Devices & Diagnostics, Health IT, Hospitals

Healthcare technology news: Alarm fatigue remains top health tech hazard

As technology trends emerge in hospitals they also pose new risks as well. Surgical fires […]

As technology trends emerge in hospitals they also pose new risks as well. Surgical fires may no longer pose the same risk they once did, but the ECRI Institute’s annual top 10 list of healthcare technology hazards highlights other issues. Emerging risks posed by interoperability problems and inadequate planning for electronic medical record implementation offer new sources for concern. Still, alarm fatigue remains the biggest threat. The Joint Commission highlighted alarm fatigue as the cause of 98 sentinel events in hospitals, 80 of them deaths, in a report issued earlier this year.

One of the conclusions drawn in the report is that hospitals need to do a better job of “change management.” That is, changing the way IT projects are defined by making sure physicians, nurses and medical staff in positions to provide useful insights can help IT staff carry out projects with the least disruption.

Here’s the full list

1. Alarm Hazards

2. Infusion Pump Medication Errors

3. CT Radiation Exposure in Pediatric Patients

4. Data Integrity Failures in EHRs and other Health IT Systems

5. Occupational Radiation Hazards in Hybrid ORs

6. Inadequate Reprocessing of Endoscopes and Surgical Instruments

7. Neglecting Change Management for Networked Devices and Systems

8. Risks to Pediatric Patients from “Adult” Technologies

9. Robotic Surgery Complications due to Insufficient Training

10. Retained Devices and Unretrieved Fragments

Alarm fatigue is kind of complex because it happens on a few different levels. Intensive care units in particular are a cacophony of bells and beeps. In responding to one set of alarms, medical staff can get distracted from other critical patient care activities. They can become desensitized and miss important alarms because of too many insignificant alarms.

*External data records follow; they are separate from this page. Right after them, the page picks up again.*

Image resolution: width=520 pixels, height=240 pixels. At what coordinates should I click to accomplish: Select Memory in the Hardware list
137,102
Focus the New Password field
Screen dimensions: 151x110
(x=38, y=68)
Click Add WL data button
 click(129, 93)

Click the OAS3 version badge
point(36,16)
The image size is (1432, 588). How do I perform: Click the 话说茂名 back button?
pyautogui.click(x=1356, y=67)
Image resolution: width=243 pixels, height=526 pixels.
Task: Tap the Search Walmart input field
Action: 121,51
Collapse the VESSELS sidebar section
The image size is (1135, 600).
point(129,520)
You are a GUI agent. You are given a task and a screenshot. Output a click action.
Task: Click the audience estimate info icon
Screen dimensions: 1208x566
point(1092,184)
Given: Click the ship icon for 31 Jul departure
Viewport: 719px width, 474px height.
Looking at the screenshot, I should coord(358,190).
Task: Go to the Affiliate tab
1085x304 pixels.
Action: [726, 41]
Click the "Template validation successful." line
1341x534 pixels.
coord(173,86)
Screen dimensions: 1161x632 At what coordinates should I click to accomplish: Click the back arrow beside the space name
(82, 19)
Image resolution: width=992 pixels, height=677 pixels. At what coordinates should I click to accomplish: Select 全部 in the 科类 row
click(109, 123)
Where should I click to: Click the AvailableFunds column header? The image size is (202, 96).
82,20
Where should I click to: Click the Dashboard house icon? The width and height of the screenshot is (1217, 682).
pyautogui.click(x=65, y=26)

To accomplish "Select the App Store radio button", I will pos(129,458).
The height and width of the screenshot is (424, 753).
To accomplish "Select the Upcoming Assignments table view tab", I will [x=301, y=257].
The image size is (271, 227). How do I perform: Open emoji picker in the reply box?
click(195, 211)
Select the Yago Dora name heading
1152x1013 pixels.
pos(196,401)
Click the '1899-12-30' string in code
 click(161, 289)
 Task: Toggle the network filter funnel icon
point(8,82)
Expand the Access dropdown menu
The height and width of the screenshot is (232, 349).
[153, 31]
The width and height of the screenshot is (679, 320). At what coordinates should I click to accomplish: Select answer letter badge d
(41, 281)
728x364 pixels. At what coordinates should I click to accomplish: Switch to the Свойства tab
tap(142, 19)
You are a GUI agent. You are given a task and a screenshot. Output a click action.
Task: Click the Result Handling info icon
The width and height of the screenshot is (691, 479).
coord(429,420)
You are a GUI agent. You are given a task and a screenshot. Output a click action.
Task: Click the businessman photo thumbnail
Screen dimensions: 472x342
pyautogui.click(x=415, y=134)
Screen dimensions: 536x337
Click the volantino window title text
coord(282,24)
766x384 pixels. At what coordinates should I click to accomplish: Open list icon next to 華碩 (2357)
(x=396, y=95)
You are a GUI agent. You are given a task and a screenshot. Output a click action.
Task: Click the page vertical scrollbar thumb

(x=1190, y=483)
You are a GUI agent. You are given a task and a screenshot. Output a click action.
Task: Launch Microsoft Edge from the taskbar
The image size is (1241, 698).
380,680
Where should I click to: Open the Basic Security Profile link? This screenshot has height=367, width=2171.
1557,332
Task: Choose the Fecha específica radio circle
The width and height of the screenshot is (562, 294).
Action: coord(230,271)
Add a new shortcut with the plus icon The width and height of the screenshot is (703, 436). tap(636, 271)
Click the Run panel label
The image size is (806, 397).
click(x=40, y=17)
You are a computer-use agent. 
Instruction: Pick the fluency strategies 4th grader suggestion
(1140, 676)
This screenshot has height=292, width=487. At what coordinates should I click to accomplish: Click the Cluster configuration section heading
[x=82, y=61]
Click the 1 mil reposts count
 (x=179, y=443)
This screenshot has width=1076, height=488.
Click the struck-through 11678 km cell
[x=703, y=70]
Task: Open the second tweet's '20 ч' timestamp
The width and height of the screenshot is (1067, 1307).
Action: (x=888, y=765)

ECRI offered up its own recommendations to the Joint Commission for goals for the alarm management policy. There was something for hospitals and for medical device companies:

  • Minimize the number of clinically insignificant or avoidable alarms so that the conditions that require attention can be more easily recognized.
  • Optimize alarm response protocols so that the patient receives the appropriate care at the time it’s needed.

Test, test, test that EMR system. It may be an unfair comparison, but HealthCare.gov illustrated in the highest profile way the bad things that can happen when an insufficient enough time is allocated for testing and fixing any problems that arise before the launch of a new system so many depend upon. With EMR, the stakes are much higher since overlooked errors at implementation can put patients’ lives at risk. It undermines confidence and risks creating errors that may not be picked up immediately but can cause problems later.

When it comes to implementing a changeover from a paper-based to electronic medical record system, changing systems or an upgrade, hospitals need to ensure they test it sufficiently. They also need to test it with the associated interfaces (preferably in a simulated setting) to verify that the system is functioning as intended, according to the report. Ensuring the staff members using the system have sufficient training and support is also critical.There also needs to be a system for users to report problems as they are discovered. Among the errors flagged up in hospital settings are:

  • One patient’s data from a medical device or system mistakenly being associated with another patient’s record
  • Clock synchronization errors
  • Copying and pasting of older information into a new report

Beware of unintended consequences of interoperability: The report also calls attention to the risks that updates, upgrades and modifications for one device can pose to other connected devices or systems. Helpfully, it provides some unnerving examples.

  • A facility-wide PC operating system upgrade caused the loss of remote-display capability for a hospital’s fetal monitoring devices.
  • An EHR software upgrade resulted in changes to certain radiology reports, causing fields for the date and time of the study to drop from the legal record.